■ Document text:
Call me a hypocrite all you like, i dont care  :Smile:  
It's not only Blizzards fault tho, as i said, we as a growing WoW community have a blame to be put on us as well.. every encounter is well described and well explained before its even in the instances of the Live servers. 
This is *to me* one of the biggest reasons why you dont go into a mayhem whenever u down a new boss like we used to do. now its just, "GJ on first kill, move on - everybody read tacs for new boss and know where to stand?" <- that is the major thing of what i dislike.

----------


## JD

I must admit that WoW has changed a lot over the years and that for vanilla players the game may have become boring. Changes aren't made the way they should be and the raids aren't as hard as you would imagine the should be. I think the age level of the game has shifted to a lower age and that forces the developers to create easier instances / raids because well, let's be honest, 12 years old aren't, in general, as good as 20 year olds. Oh well, I'm still playing WoW, not for the competition because, well, there is none for softcore players like me. I like to read the WoW news but you don't see me runnign around with excell trying to figure out what instance to do next so I can get a certain amount of dps. If you DO do that you'll end up in the hardcore raiding guilds which can be fun for certain people but I play WoW because I can talk about it with my friends who play on my server and because it's fun to be playing a game with 5 of my friends. I don't see the game as a challenge but more as a, well, game.

Just my twocents

----------


## stoneharry

A MMO is designed to be played over and over again without getting boring, but eventually everything gets boring. For me, WoW got boring because it was the same gameplay and systems with just more content, eventually it just got so repetative that everything felt like I had already done it, there was no longer an addrenaline rush or the feeling of mystery. This is the reason I got to emulation, I could make my own world and create it how I felt suitable; by this I am not trying to say I am better than blizzard, I am trying to say that WoW needs to change. Having the same PvP and PvE systems, having the same interfaces and such, it just gets boring. New players still find it fun and play for many years, but many of the old players are leaving now. I think this would relate to what you are saying as you say how you used to find it fun, but then you looked to botting/'cheating' for something to keep you interested within this good game.

----------


## Hezpadooka

In my opinion they should make a server and bring it back to Vanilla WoW, but maybe 3.3 updates.

----------


## holmedog

> I bot now yes, because I do not find the game fun anymore, nor do I think that anything Blizz does can make me enjoy it again, as i said.

■ Set tasks:
[A] Reproduce the passage of the WoW forum thread from "This is *to" to "what i dislike.".
[B] In the WoW forum thread, how many friends does JD say it's fun to play the game with?
The dataset lines after the thread aren't needed.

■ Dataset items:
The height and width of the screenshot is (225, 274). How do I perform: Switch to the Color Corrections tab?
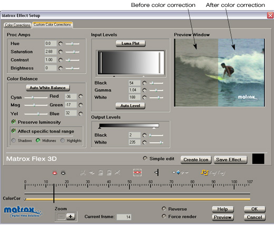(17, 25)
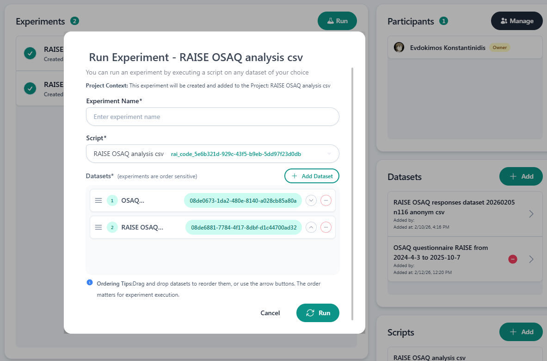Click the info icon beside Ordering Tips

pyautogui.click(x=90, y=282)
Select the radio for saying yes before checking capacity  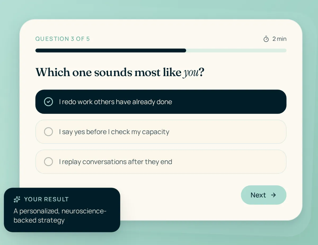click(48, 132)
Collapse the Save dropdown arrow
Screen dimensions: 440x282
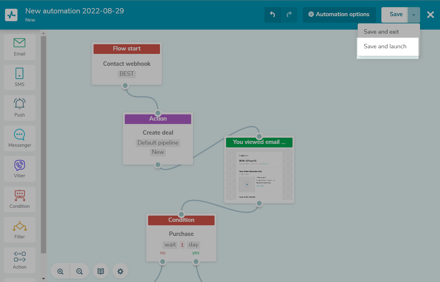coord(414,15)
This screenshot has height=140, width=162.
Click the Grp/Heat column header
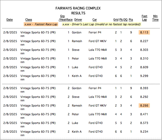[62, 18]

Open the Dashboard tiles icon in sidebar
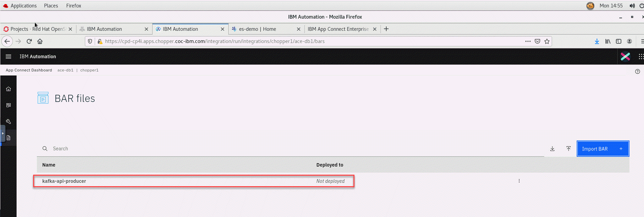(8, 105)
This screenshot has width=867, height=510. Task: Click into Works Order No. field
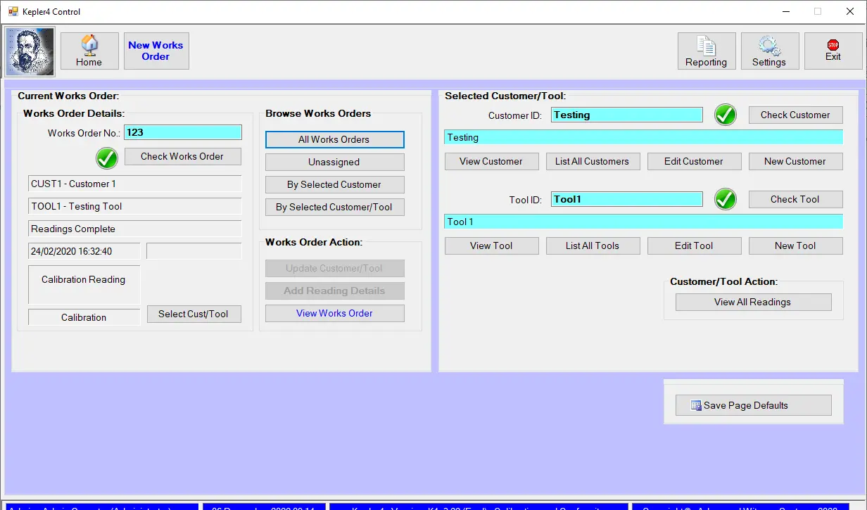tap(183, 132)
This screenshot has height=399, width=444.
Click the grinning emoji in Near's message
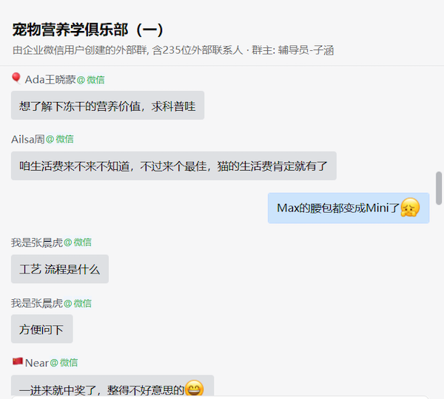(194, 388)
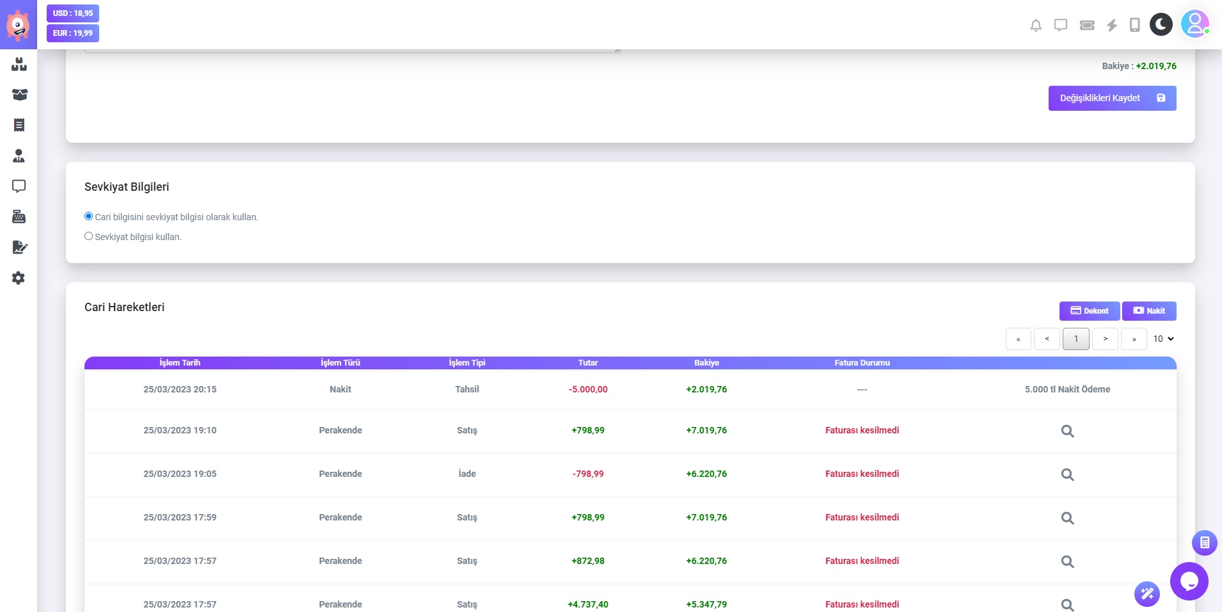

■ Answers below:
[A]
This is *to me* one of the biggest reasons why you dont go into a mayhem whenever u down a new boss like we used to do. now its just, "GJ on first kill, move on - everybody read tacs for new boss and know where to stand?" <- that is the major thing of what i dislike.

[B] Five.